En cuanto a la gobernanza del sistema, esta continúa articulada en torno a universidades dotadas de amplia autonomía y al decidido apoyo y mecenazgo por parte del gobierno. La diferencia radica en que las organizaciones poseen ahora un componente de representación colegial en su propio gobierno interno y grupos de interés en el interior de los claustros movilizados por diferentes proyectos político-ideológicos e ideas distintas de la universidad y su rol en la sociedad. La intervención conductora, planificadora u orientadora del gobierno sigue siendo débil, a pesar del mayor gasto fiscal destinado a la educación superior. Y los mercados se mantienen completamente fuera del horizonte de las políticas públicas, reduciéndose incluso la escasa competencia por estudiantes, dada la fuerte expansión de las vacantes durante estos años.
Inesperadamente, el juego político en que se vieron envueltas las organizaciones reforzó su autonomía, como quedó consagrado en el Estatuto de Garantías Constitucionales de 1970. De acuerdo con este, las universidades estatales y privadas reconocidas por el Estado son dotadas constitucionalmente del mismo grado de autonomía académica, administrativa y económica, y se establece el deber del Estado de “proveer a su adecuado financiamiento para que puedan cumplir sus funciones plenamente, de acuerdo a los requerimientos educacionales, científicos y culturales del país”. Los sucesivos gobiernos de Frei Montalva y Allende se inhiben de intervenir directamente en las universidades, no así los partidos políticos que apoyan o se oponen a estos gobiernos.

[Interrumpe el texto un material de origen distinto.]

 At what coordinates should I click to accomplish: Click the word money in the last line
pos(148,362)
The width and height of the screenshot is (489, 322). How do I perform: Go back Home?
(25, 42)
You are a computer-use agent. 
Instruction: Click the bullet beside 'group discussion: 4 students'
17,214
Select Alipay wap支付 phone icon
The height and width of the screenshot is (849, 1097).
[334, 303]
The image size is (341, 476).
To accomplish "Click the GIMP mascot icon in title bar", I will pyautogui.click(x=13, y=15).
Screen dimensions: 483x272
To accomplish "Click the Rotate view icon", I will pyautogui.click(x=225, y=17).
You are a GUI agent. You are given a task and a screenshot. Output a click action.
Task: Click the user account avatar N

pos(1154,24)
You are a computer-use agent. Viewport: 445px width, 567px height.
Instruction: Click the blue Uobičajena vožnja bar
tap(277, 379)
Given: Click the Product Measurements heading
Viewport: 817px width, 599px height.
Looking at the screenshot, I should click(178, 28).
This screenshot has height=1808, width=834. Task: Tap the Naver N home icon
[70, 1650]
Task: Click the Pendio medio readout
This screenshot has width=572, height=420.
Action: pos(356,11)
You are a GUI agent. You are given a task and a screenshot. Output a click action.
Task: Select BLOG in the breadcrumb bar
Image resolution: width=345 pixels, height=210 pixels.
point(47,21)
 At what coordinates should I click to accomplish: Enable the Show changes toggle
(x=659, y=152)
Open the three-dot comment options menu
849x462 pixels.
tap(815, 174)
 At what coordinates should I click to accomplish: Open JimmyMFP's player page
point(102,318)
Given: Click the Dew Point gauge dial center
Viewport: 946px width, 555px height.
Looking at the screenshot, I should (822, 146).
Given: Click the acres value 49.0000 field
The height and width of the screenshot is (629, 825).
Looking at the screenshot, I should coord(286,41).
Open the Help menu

Como se señaló, el protagonismo de las universidades en la esfera pública se incrementa aceleradamente; los medios de comunicación, igual que los partidos y la sociedad civil, se ocupan habitualmente de ellas. A su vez, las instituciones se proclaman inteligencia de la sociedad y conciencia de la nación, elevando su estatus y visibilidad pero, sobre todo, su autoconciencia como pretendidos órganos de una ilustración de masas (masas que entonces permanecerían aún por un buen tiempo extramuros de la universidad). En tales circunstancias, las fuerzas del mercado apenas transmiten una debilísima señal a las universidades: no hay casi competencia por alumnos, salvo por los mejores de ellos medidos con el examen de ingreso; no hay propiamente un mercado laboral académico, pues las adscripciones institucionales de los docentes e investigadores son fuertes y forman parte de identidades teñidas con un alto valor ético-vocacional; las universidades tampoco compiten por recursos, sino que negocian políticamente su presupuesto con autoridades gubernamentales más que dispuestas a invertir en mayor acceso y alianzas con el mundo universitario, y no hay un desesperado intento por sobresalir en un ranking de prestigio académico-institucional, pues las reputaciones no sirven para obtener recursos ni se transan en el mercado simbólico. Por el contrario, este se halla dominado por la circulación de “marcas” político-ideológicas. La emulación entonces tenía como meta situarse en la vanguardia del cambio y, para las instituciones, ser reconocidas por su compromiso ideológico-cultural.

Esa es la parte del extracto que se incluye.